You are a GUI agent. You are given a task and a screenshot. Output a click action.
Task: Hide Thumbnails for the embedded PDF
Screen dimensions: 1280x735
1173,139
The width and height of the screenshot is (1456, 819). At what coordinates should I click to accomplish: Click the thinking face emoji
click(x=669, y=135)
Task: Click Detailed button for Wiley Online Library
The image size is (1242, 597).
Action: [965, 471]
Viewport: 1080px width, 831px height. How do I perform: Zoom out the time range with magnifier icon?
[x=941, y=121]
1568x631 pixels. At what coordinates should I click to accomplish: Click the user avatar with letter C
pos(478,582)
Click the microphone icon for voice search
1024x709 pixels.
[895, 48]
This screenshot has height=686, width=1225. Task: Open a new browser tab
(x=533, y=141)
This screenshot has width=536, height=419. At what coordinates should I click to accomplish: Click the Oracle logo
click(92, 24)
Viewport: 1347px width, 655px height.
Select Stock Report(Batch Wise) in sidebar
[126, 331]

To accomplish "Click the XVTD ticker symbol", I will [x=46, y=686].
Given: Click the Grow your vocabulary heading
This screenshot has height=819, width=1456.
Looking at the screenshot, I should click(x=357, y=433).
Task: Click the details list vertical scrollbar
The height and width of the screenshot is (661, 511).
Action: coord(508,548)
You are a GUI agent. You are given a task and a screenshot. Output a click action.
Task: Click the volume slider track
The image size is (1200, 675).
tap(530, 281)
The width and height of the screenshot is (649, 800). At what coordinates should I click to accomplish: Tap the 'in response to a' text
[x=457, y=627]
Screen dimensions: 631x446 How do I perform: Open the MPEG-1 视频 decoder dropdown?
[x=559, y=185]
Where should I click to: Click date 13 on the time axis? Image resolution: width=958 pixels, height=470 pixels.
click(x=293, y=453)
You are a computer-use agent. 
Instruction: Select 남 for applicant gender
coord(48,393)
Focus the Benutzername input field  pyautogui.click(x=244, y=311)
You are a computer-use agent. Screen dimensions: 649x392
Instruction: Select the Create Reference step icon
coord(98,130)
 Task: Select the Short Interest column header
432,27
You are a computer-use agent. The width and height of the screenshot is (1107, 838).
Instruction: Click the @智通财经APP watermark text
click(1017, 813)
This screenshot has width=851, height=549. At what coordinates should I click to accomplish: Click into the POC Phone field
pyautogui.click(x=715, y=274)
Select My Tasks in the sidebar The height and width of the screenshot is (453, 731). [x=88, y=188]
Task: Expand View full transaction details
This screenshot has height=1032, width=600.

☆ ☆ ☆ ☆ ☆

- **Task item**
Count how many lines in the entries contain "agent", then state that number alone.

- **Output for this task**
5